Primordial germ cells identified as one potential cell of origin of MYC rhabdoid tumors

Rhabdoid tumors (RT) are rare and highly aggressive pediatric neoplasms. Their epigenetically-driven intertumoral heterogeneity is well described; however, the cellular origin of RT remains an enigma. Here, we established and characterized different genetically engineered mouse models driven under the control of distinct promoters and being active in early progenitor cell types with diverse embryonic onsets. From all models only Sox2-positive progenitor cells give rise to murine RT. Using single-cell analyses, we identified distinct cells of origin for the SHH and MYC subgroups of RT, rooting in early stages of embryogenesis.
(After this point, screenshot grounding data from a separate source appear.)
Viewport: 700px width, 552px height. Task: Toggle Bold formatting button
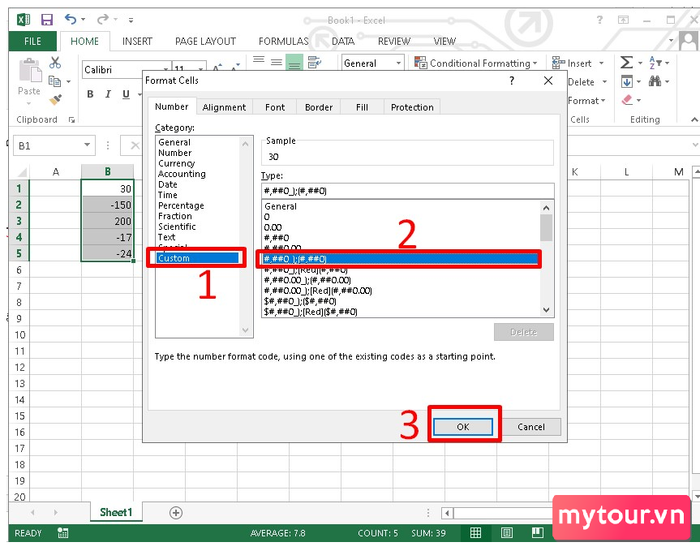click(x=90, y=94)
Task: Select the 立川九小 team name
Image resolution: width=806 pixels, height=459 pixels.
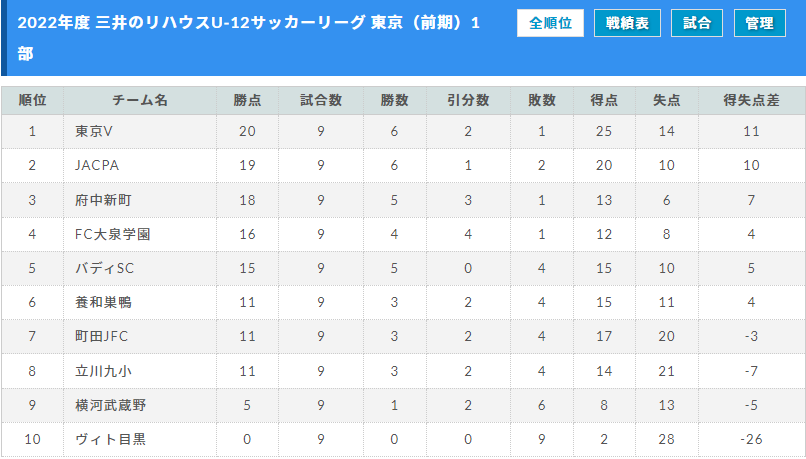Action: click(103, 371)
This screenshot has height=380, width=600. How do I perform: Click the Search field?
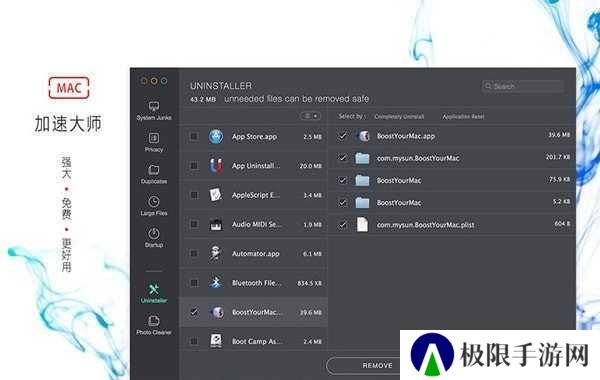[x=522, y=86]
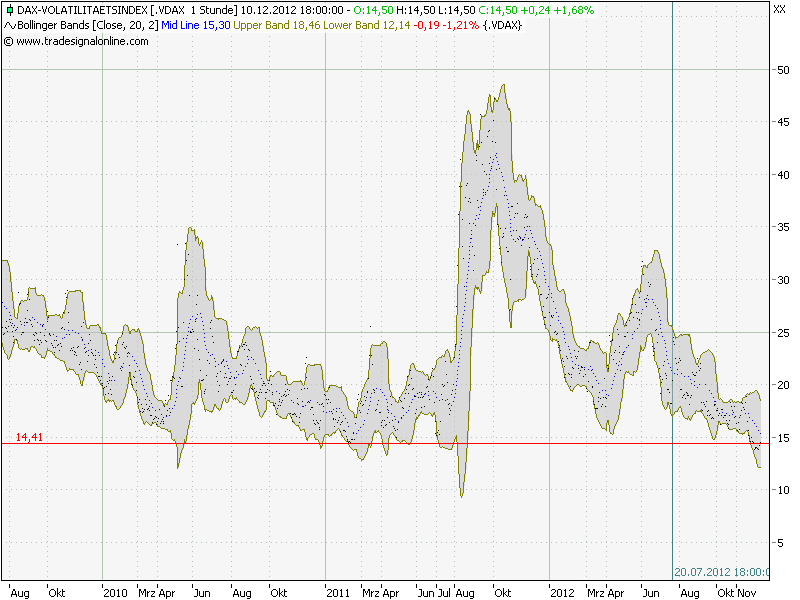
Task: Click the DAX-VOLATILITAETSINDEX instrument title
Action: coord(82,10)
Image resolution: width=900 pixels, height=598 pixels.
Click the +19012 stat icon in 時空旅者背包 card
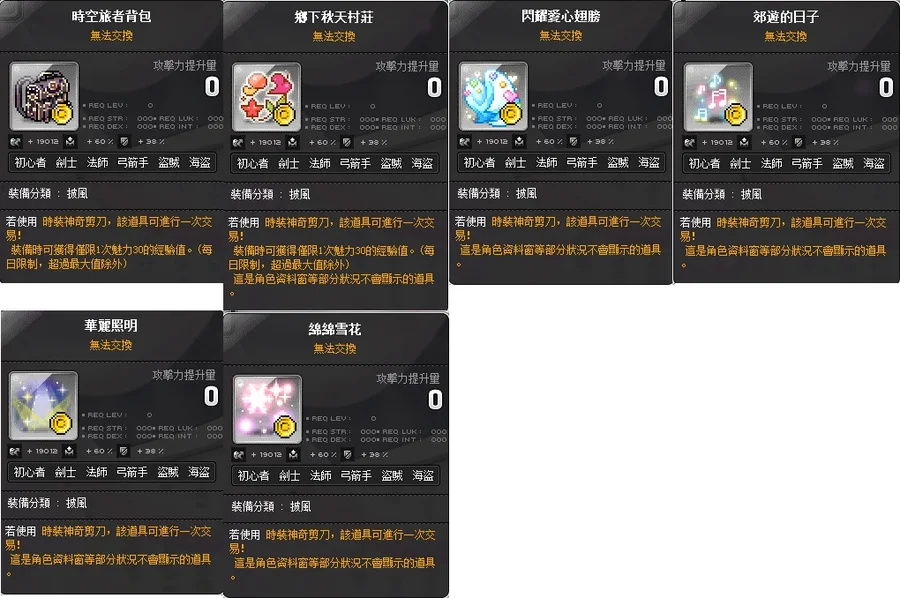[15, 141]
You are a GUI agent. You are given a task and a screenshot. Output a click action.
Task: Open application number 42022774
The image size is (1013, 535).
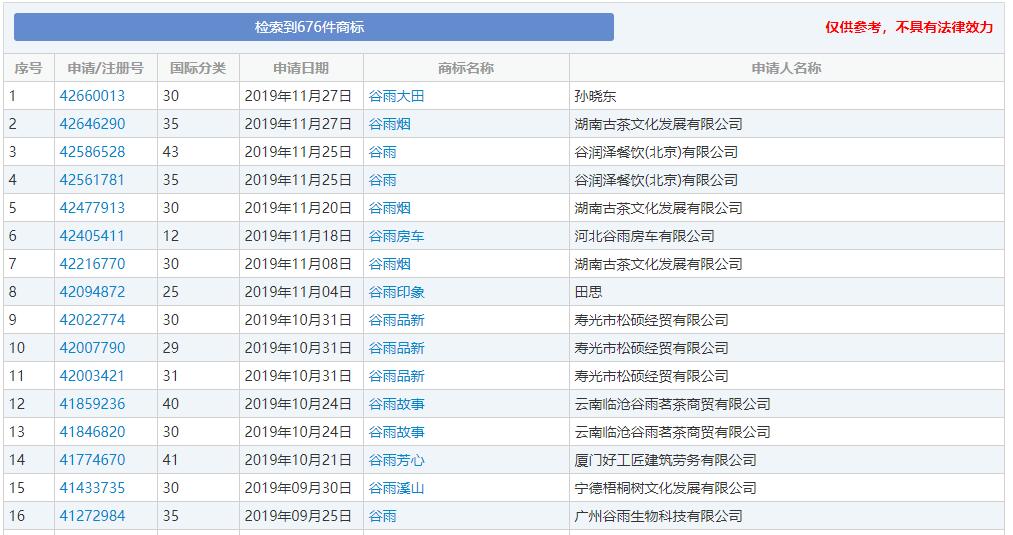92,320
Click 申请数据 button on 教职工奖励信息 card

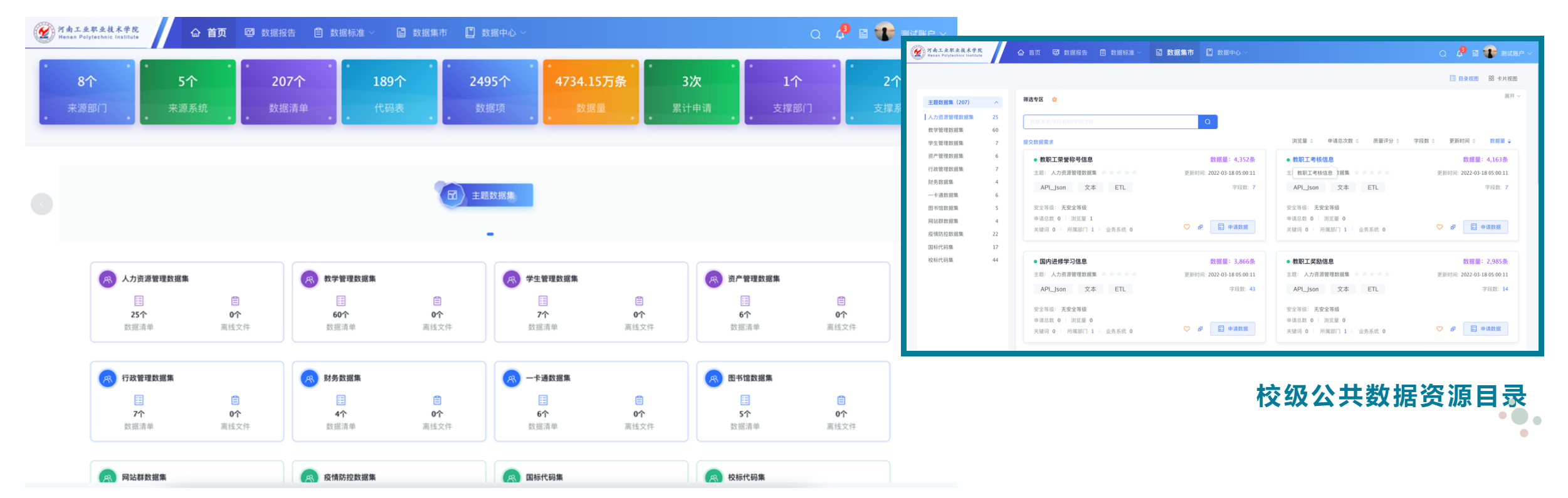tap(1485, 329)
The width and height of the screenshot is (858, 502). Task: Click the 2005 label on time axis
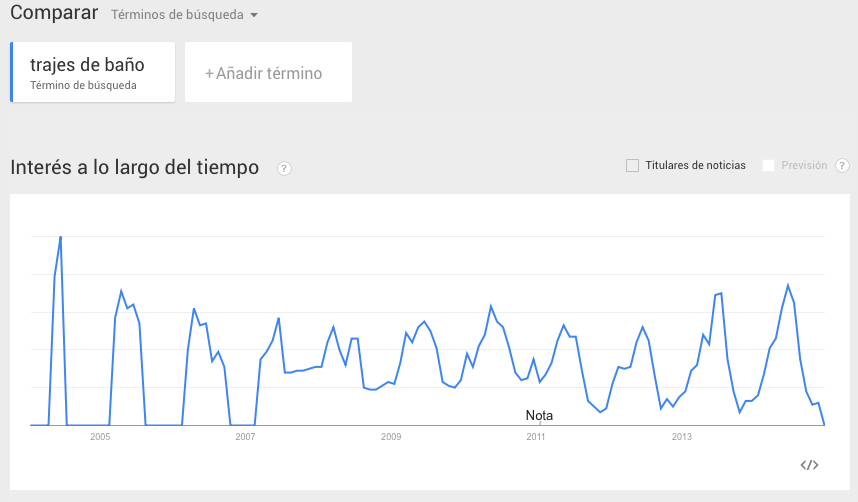pos(100,437)
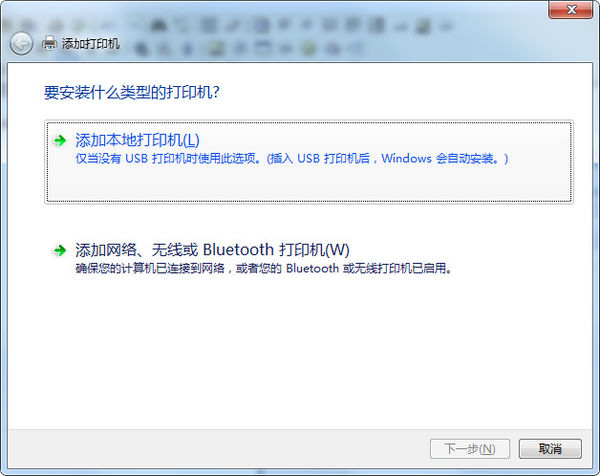The height and width of the screenshot is (476, 600).
Task: Click green arrow next to 添加本地打印机
Action: point(60,140)
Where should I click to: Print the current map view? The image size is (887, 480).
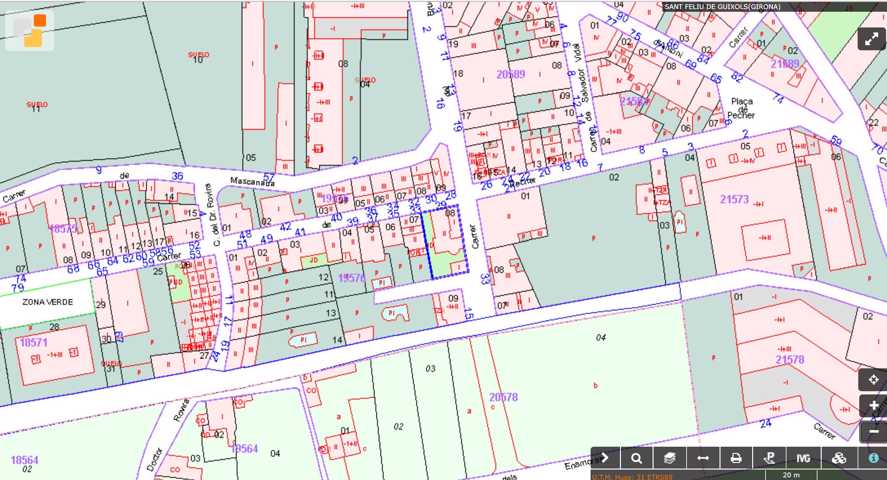coord(736,458)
Intra- and extracranial MYC tumors harbor common genetic programs and potentially originate from fetal primordial germ cells (PGCs). Using PGC specific Smarcb1 knockout mouse models we validated that MYC RT originate from these progenitor cells. We uncovered an epigenetic imbalance in MYC tumors compared to PGCs being sustained by epigenetically-driven subpopulations. Importantly, treatments with the DNA demethylating agent decitabine successfully impaired tumor growth in vitro and in vivo. We utilized gene expression profiling (Affymetrix GeneChip Mouse Gene 2.0 ST Array) of tumors derived from the Sox2-cre, Sox2-creERT2 and Rosa26-creERT2 Smarcb1 knockout models generating SHH and MYC RT. For this, we crossed the Smarcb1 fl/fl strain with the mouse line harboring the Cre or CreERT2 coding region under the control of ubiquitous (Rosa26) or cell specific (Sox2) promoter. When required (CreERT2), pregnant females were induced with a single intraperitoneal dose (50 mg/kg) of Tamoxifen at 6.5 days post-coitum (post-coital plug observation was considered as day 0.5). All mice were intensively monitored until neurological symptoms or macroscopical abnormalities indicating tumor growth were observed. Total RNA from the tumor sample was extracted for a total number of 41 samples, processed into 3 separate batches.